제품 설명TOPscript™ Reverse Transcriptase는 M-MLV Reverse Transcriptase(Cat. RT001) 의 개량형 제품입니다. 이 제품은 높은 열 안정성 (~60°C)과 RNase H 활성이 없는 제품으로 최대 20kb까지 cDNA 합성이 가능합니다. 해당 제품은 Primer (oligo dT, random hexamer) 별도 구매가 필요 합니다.
제품 특징
- Molecular weight: 71 kDa
- Broad reaction temperature: 37℃~60℃
- Synthesis of long cDNA
- Excellent sensitivity
제품 응용
- Synthesis of first-strand cDNA,
- Array labeling
- cDNA library construction
- 3’ and 5’ RACE, RT-PCR
- Primer extension
제품 구성품
- TOPscript™ Reverse Transcriptase
- 10X TOPscript™ RT Buffer
- dNTP Mixture (2 mM each)
- Sterile water (RNase free)
제품 품질 관리
- Purity: >99% on SDS-PAGE
- Endonuclease-free
- Exonuclease-free
- RNase-free
- Inhibitor-free
- Satisfactory yield and length of cDNA products
Unit의 정의
One unit is the amount of enzyme required to incorporate 1 nmol of dTTP into acid-insoluble materials using 0.4 mM poly(rA)-oligo(dT) as substrate at 37℃ in 10 min.
Storage buffer
20 mM Tris-Cl (pH7.5), 100 mM NaCl, 1 mM DTT, 0.1 mM EDTA, 0.01% TritonX-100, 55% glycerol
주의 사항
TOPscript ™ 역전사효소는 42 ℃ -60 ℃의 넓은 범위에서 선택적으로 수행됩니다. 일반적으로 50 ℃를 권장합니다. 2 차 구조 및 기타 까다로운 표적을 포함하는 RNA의 경우, 성능 손실없이 합성 온도를 60 ℃로 할 수 있습니다.
Figure 1. TOPscript™ Reverse Transcriptase has wide optimal temperatures.
Synthesis of cDNA from mRNA encoding glyceraldehyde 3-phosphate dehydrogenase (GAPDH) was carried out by TOPscript™ Reverse Transcriptase (lanes 1-4) at 42, 50, and 60℃. The cDNA of GAPDH was also synthesized by other suppliers、reverse transcriptases (lanes 5-16) for comparison purposes. Amplification of the GAPDH cDNA was performed by nTaq-Tenuto DNA Polymerase (Cat.# P225 or P250).
Mw, 1 kb (+) DNA Ladder Marker (Cat.# DM003)

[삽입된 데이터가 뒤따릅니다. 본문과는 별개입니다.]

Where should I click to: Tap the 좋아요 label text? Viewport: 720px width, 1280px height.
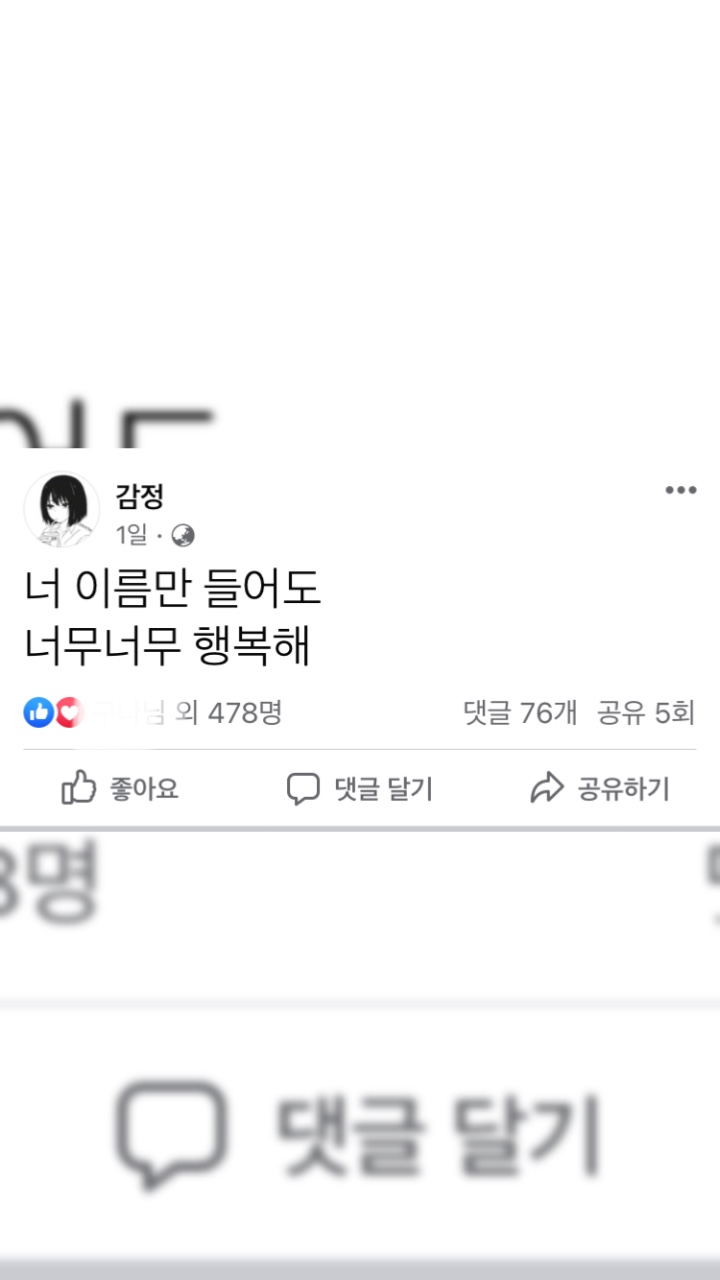pos(144,789)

Figure 2. Efficient synthesis of cDNA from long mRNA by TOPscript™ Reverse Transcriptase
Total RNA (100 ng) isolated from HeLa cells were first converted into cDNA using oligo (dT) by either TOPscript™ Reverse Transcriptase (lanes 1, 3, and 5) or Supplier A’s reverse transcriptase (lanes 2, 4, and 6). Reactions were carried out at 42℃, 50℃, and 60℃ as indicated. Efficiency of LRP1 cDNA (14.9 kb) synthesis was verified by amplifying the 5’ end 0.9-kb region of the LRP1 cDNA using nTaq-Tenuto DNA Polymerase (Cat #. P225 or P250). Mw, 1kb (+) DNA Ladder Marker (Cat.# DM003).